Jatim detik – Musyawarah Wilayah (Muswil) ke 10 Tahun 2025 Lembaga Dakwah Islam Indonesia (LDII) Jawa Timur menjadi momentum penting bagi jajaran pengurus dan warga LDII untuk memperkuat peran organisasi dalam pembangunan bangsa.
Dalam sambutannya, Ketua Umum Dewan Pimpinan Pusat (DPP) LDII, KH Ir Chriswanto Santoso, M.Sc menegaskan bahwa evaluasi kinerja organisasi merupakan kunci untuk meningkatkan kualitas dan kebermanfaatan LDII di masa mendatang.

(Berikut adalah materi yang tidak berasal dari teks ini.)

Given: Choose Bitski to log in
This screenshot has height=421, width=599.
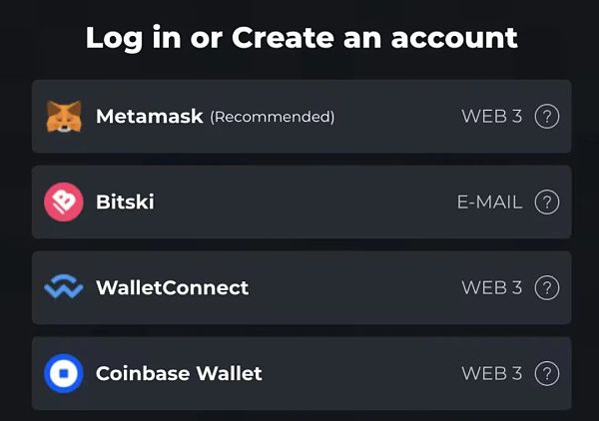Looking at the screenshot, I should tap(125, 203).
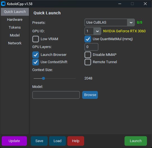Disable the Use ContextShift option

(x=36, y=62)
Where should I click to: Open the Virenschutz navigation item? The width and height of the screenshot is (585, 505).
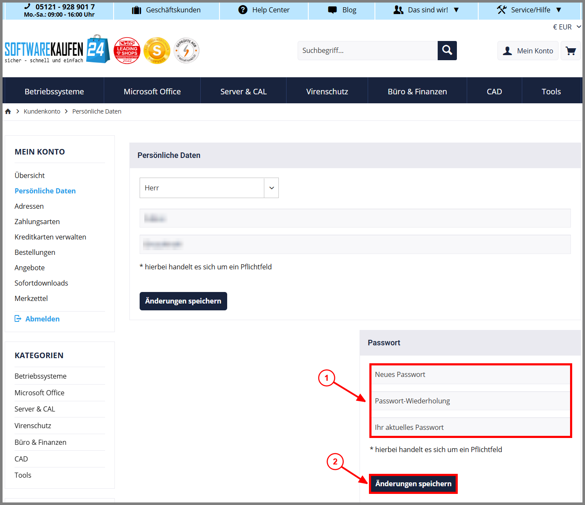pos(327,91)
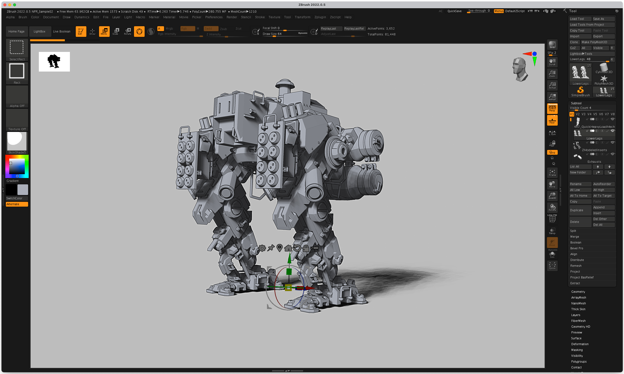This screenshot has height=374, width=624.
Task: Click the BPR render icon
Action: [552, 45]
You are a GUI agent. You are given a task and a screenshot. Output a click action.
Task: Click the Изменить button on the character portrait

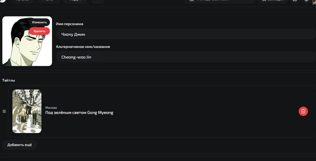(x=39, y=23)
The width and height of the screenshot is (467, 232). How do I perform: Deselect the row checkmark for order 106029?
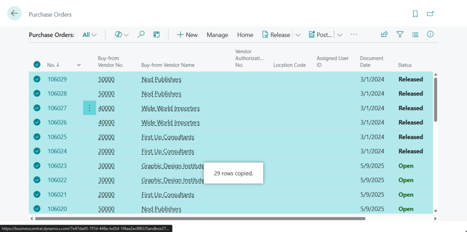pos(37,79)
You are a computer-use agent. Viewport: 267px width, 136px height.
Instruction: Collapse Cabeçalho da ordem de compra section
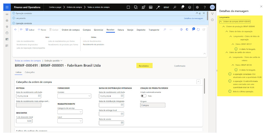pyautogui.click(x=198, y=82)
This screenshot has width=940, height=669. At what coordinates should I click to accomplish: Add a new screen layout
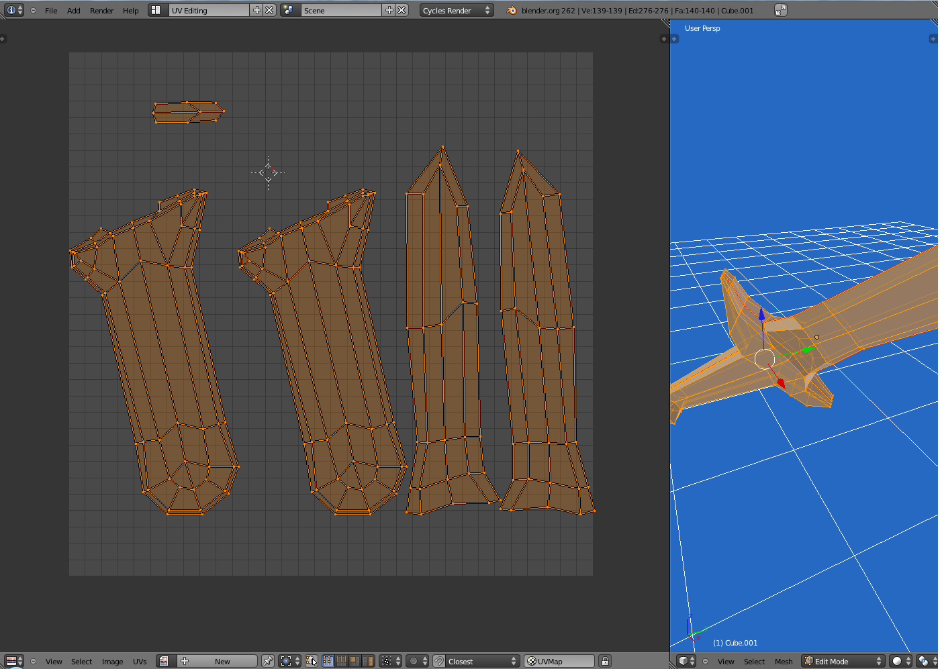(256, 10)
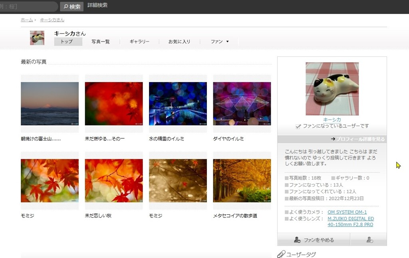
Task: Go to ホーム breadcrumb link
Action: coord(27,20)
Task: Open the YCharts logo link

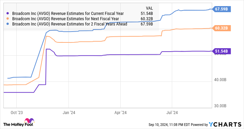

“Selama ini peran LDII di Jawa Timur sudah sangat baik, bahkan menjadi motor penggerak. Namun, tetap dibutuhkan evaluasi karena manusia tidak luput dari kelemahan. Evaluasi ini diharapkan mampu membawa LDII semakin solid dalam lima tahun ke depan,” ujarnya saat ditemui di Gedung Serba Guna Ponpes Sabilurroyidin, Jl. Gayungan PTT No 95 Surabaya, Sabtu (30/08/25).
Selain menyoroti pentingnya perbaikan internal, Chriswanto juga menekankan perlunya menjaga stabilitas sosial dan keamanan negara. Dalam rekomendasinya, ia mengimbau seluruh warga LDII agar mampu menahan diri, bersikap dewasa, dan tidak mudah terprovokasi oleh dinamika politik.
Dalam forum Muswil tersebut, Chriswanto menyampaikan lima poin strategis yang menjadi perhatian LDII:
1. Ucapan Bela Sungkawa
LDII menyampaikan belasungkawa atas wafatnya almarhum Kurniawan, seorang tokoh yang dinilai berjasa. Pihaknya berharap pengorbanan almarhum menjadi pelajaran berharga bagi masyarakat.
2. Ajakan kepada Elit Politik
Ia mengingatkan para pemimpin bangsa, baik eksekutif maupun legislatif, agar lebih peka terhadap kondisi sosial. Ketidakpedulian pejabat, menurutnya, hanya akan menambah keresahan rakyat.
3. Perbaikan Akses Komunikasi
KH Amrodji menekankan perlunya ruang komunikasi yang terbuka antara pemerintah, elit politik, dan masyarakat, sehingga aspirasi rakyat bisa tersampaikan dengan baik.
4. Penegakan Hukum yang Tegas dan Adil
LDII mendorong aparat penegak hukum, khususnya Polri, untuk menindak setiap pelanggaran sesuai aturan demi terciptanya rasa keadilan di masyarakat.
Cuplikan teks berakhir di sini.